Cette opération est également le signe des limites que Moscou assigne à Téhéran et à ses alliés du Hezbollah. Elle souligne l’autorité acquise par Vladimir Poutine dans la gestion de la crise syrienne. Il faut d’ailleurs rappeler que Benyamin Netanyahou et Vladimir Poutine se sont rencontrés à deux reprises depuis le début de l’offensive russe en Syrie.
La réduction du rôle de Téhéran en Syrie et au Liban n’est pas encore à l’ordre du jour.

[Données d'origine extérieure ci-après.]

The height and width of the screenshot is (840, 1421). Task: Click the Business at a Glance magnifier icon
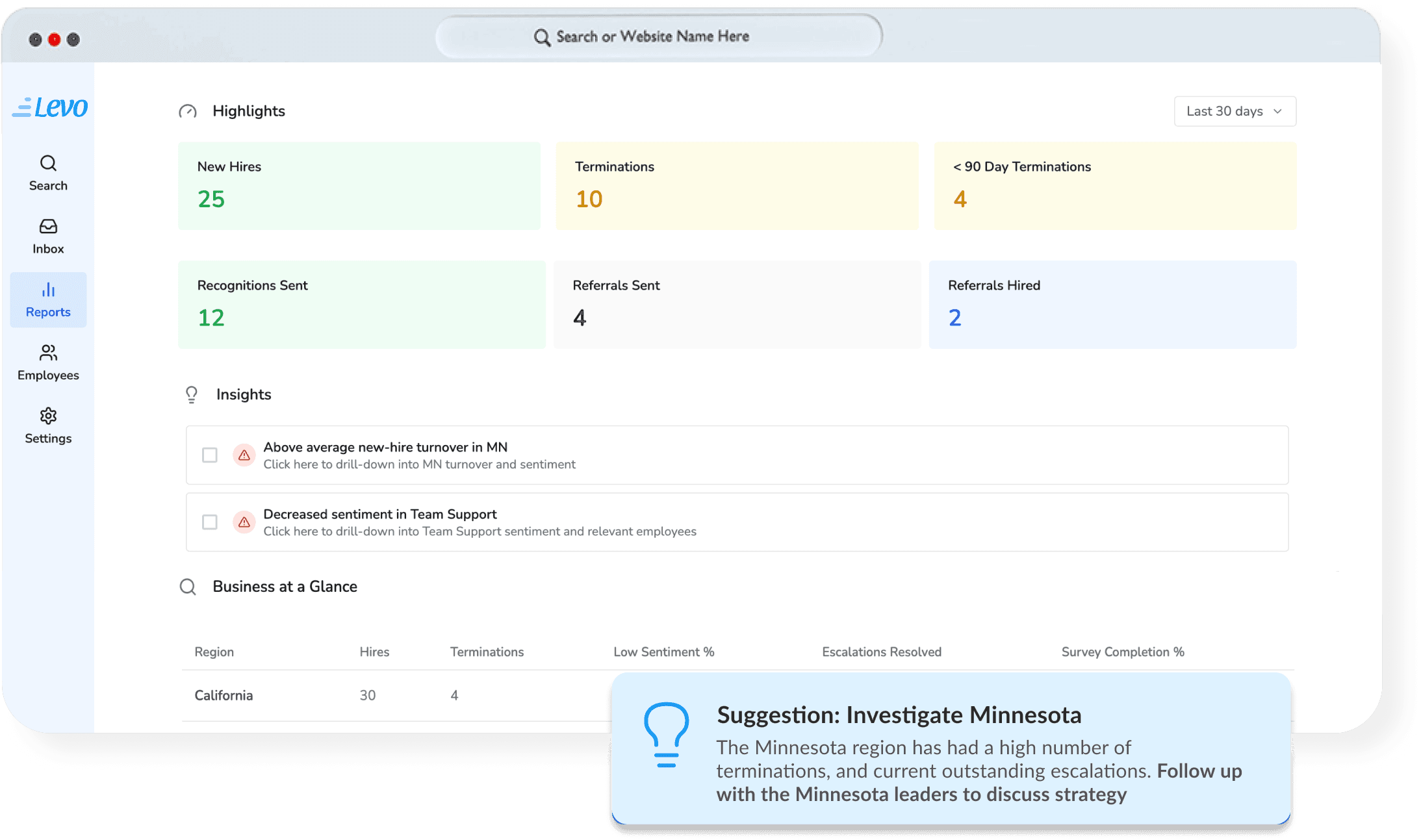click(188, 587)
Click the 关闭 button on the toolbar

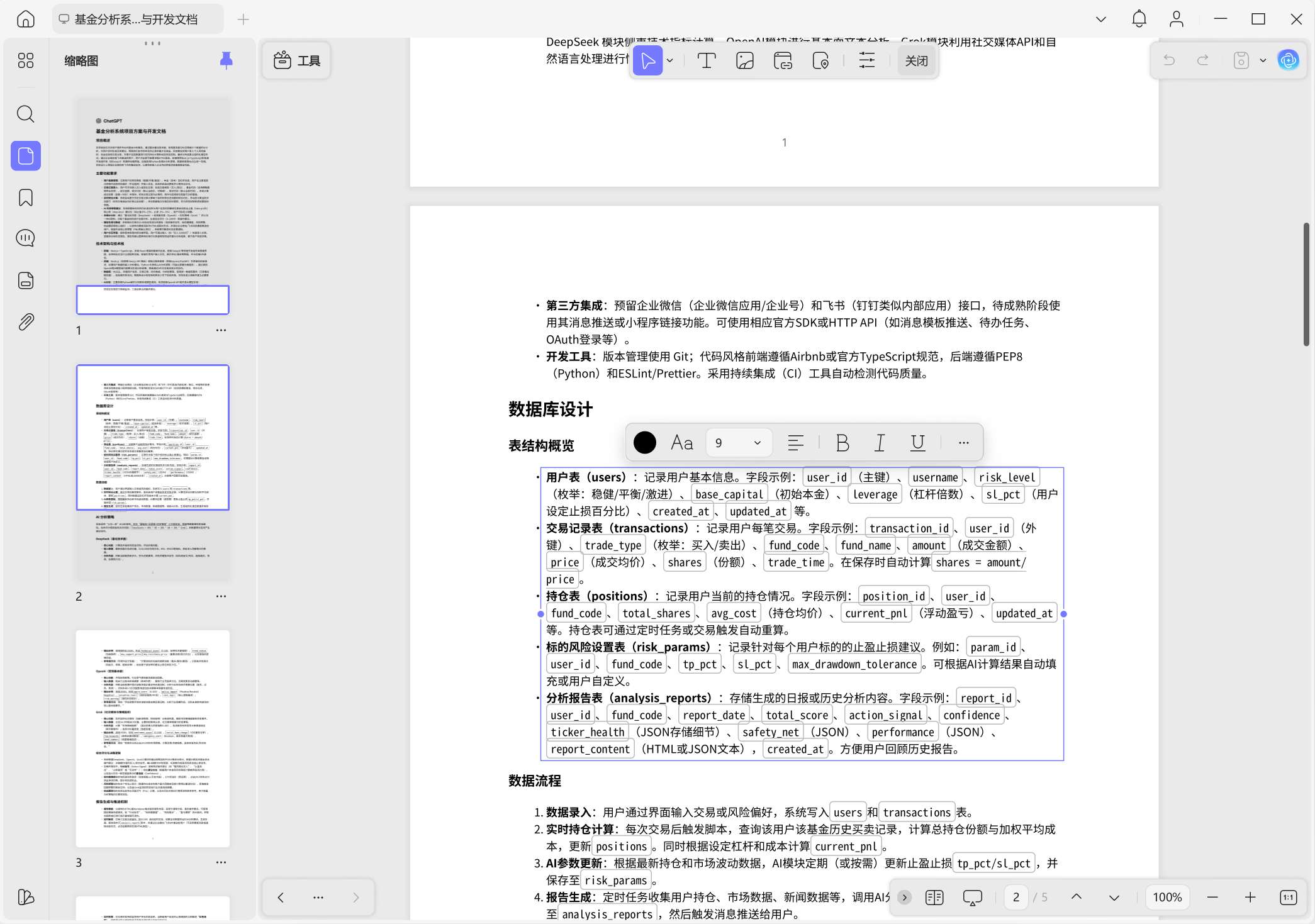click(x=915, y=60)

Mais il y a des signes qui ne trompent pas vis-à-vis des radicaux iraniens et leurs alliés.
Carte blanche pour Poutine
La visite effectuée le 21 décembre par le ministre français de la Défense Jean-Yves le Drian à son homologue russe Sergueï Choïgou pour conclure un accord d’échange d’informations conformément à la décision prise par le président François Hollande lors de sa rencontre, le 26 novembre, avec Vladimir Poutine, souligne encore la centralité du rôle de Moscou en Syrie.
Sur le même registre, le service de renseignement extérieur allemand, le BND, vient de s’installer à Damas pour un échange d’informations avec les autorités syriennes qui permettra de mieux contrôler le flux des réfugiés syriens en route vers l’Europe. Car la lutte contre Daech est, depuis les attentats terroristes du 13 novembre à Paris, la principale préoccupation des pays de l’UE.
La coordination entre la coalition occidentale et Moscou sur ce dossier est la pièce centrale du dispositif qui se met en place et qui souligne l’urgence d’une solution, au moins transitoire du conflit syrien. L’aspect sécuritaire l’emporte sur l’aspect politique qui devient un sujet secondaire. Vladimir Poutine a même pratiquement carte blanche sur la Syrie. Mais il va devoir encore faire ses preuves.